--- Dataset records Enclosed Below ---

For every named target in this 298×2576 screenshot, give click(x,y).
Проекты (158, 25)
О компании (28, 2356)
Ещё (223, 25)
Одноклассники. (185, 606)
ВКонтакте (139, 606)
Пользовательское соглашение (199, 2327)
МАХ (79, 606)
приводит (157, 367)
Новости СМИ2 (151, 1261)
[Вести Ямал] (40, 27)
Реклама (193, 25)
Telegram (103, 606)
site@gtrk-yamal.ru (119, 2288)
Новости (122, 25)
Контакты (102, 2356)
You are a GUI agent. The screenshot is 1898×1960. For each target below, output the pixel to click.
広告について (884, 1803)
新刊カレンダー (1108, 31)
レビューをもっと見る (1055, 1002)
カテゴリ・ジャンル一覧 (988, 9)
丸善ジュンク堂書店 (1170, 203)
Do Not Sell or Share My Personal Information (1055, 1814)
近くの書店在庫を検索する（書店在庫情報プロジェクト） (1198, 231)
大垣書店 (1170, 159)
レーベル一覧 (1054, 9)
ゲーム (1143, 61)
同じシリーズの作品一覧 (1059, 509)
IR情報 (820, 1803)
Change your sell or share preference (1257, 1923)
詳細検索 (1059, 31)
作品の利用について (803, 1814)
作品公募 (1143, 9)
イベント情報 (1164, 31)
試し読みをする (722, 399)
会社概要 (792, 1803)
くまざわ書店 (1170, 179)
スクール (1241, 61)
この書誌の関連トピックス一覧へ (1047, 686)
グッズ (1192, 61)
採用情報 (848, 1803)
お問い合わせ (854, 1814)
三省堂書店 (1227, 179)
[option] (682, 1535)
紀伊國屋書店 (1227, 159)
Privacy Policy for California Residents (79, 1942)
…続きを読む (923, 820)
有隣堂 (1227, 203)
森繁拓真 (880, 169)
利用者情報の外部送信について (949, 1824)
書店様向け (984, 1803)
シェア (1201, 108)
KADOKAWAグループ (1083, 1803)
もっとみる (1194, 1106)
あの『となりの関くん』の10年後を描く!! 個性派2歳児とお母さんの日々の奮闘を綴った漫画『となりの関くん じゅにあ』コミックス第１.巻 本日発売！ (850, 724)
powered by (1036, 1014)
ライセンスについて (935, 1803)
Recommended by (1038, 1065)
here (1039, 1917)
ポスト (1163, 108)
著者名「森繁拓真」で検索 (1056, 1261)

--- End of Enclosed Dataset records ---

_Assigned task:_
Reproduce each line of the records in which "screenshot" appears.

_Answer box:_
For every named target in this 298×2576 screenshot, give click(x,y).
You are a GUI agent. The screenshot is 1898×1960. For each target below, output the pixel to click.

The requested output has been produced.